心を一つに

堀 妙子

今日の心の糧イメージ

 今年は、全世界を新型コロナウィルスという見えない闇が覆った。

 このような日が来るのではないかと怖れていたが、やはり起こった。

 今までわたしは、何を考えて生きてきたのだろう。長い年月、全世界がどのようなことになっているか、痛みを感じてはいなかった自分が腹立たしい。紛争地帯での人びと、飢餓、森林伐採、動物の捕獲......、数え上げればきりがない。映像や写真などを見てはいたが、主イエスが抱かれた真の憐れみの意味、「腸が引きちぎられるような共感」からはほど遠く、単なるかわいそうな人たちで通り過ぎてきてしまった。

 以前、雨宮慧神父の講義を聴いた時に、人間にとって一番誘惑となる言葉は何かと聞かれたことがある。雨宮神父は「有名になりたい」ということだとおっしゃった。
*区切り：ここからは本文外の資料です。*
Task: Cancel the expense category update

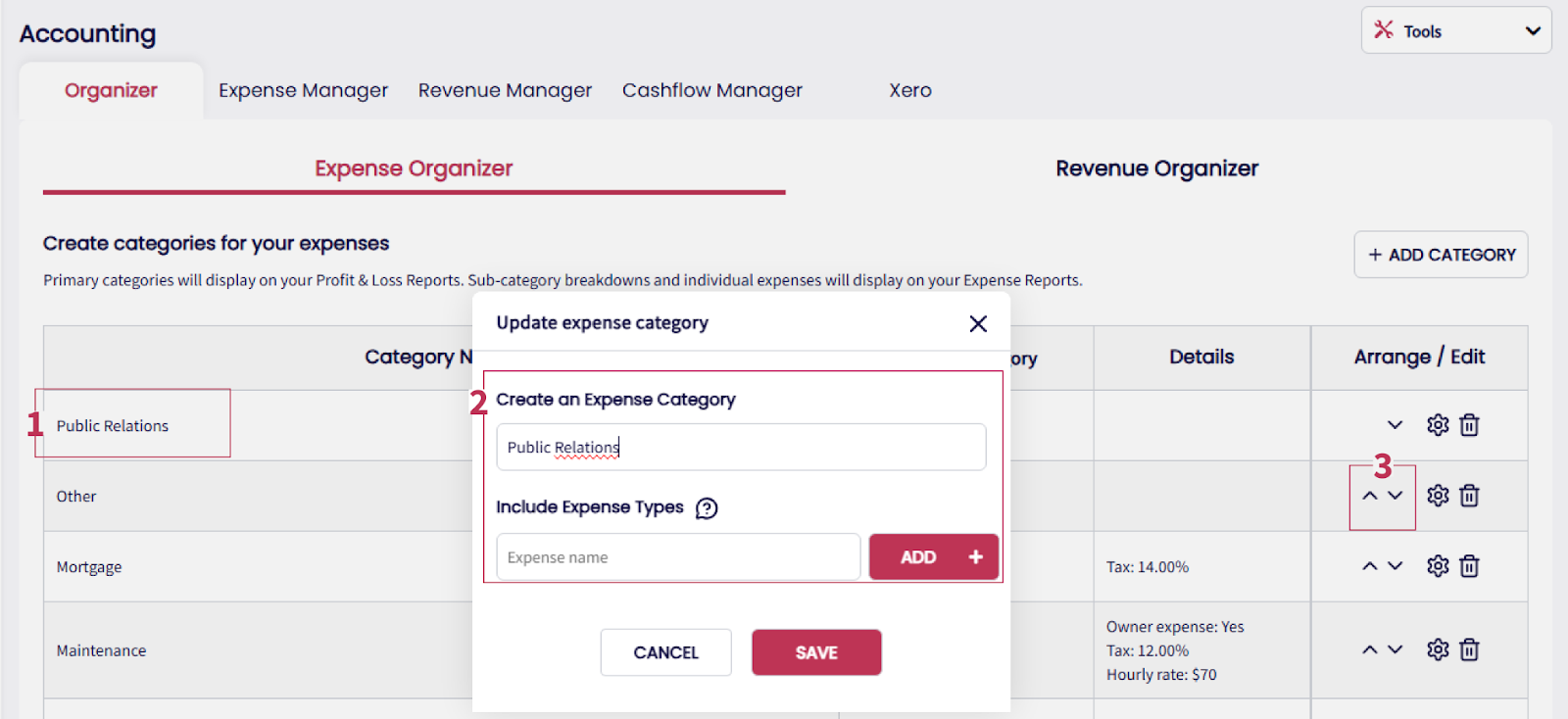Action: pyautogui.click(x=665, y=652)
さらに続けて、この言葉は聖書のどこに書かれていると思うかと言われたが、答えられる者はいなかった。

 しばらく沈黙があった後、この言葉は、バベルの塔を建設している時の言葉だと言われた。その言葉は「創世記」11章にある。要約すると、世界中から人が集まってきて平野を見つけ、そこに住み着いた。そこでレンガとアスファルトを作った。その次に「さあ、天まで届く塔のある町を建て、有名になろう」という言葉が出てくる。このあと、主は彼らの言葉を通じなくし、そこから全地に散らされた。

 「有名になる」という言葉にとりつかれたら、これは悪魔や悪霊の罠にかかりやすい。

 神様がわたしたちの住む世界をどのように創られたかを思い起こし、次の世代が幸せであるようと願い、たとえこの感染症が収束後も、また何が起こったとしても、全世界の人びとと心を一つにして闘っていきたい。

心を一つに

崔 友本枝

今日の心の糧イメージ

 数年前、私は遠くに住む友人と一緒に、同じ時間に同じお祈りをしたことがあります。彼女にとって辛く悲しい出来事があり、「涙が止まらず何も手につかない」とメールがきたので、「じゃ、今、聖母マリアさまの取り次ぎを願って、一緒にロザリオの祈りをしましょう。亡くなった方々が永遠のいのちへ入るよう、私たちのお母さんに願いましょう」と提案しました。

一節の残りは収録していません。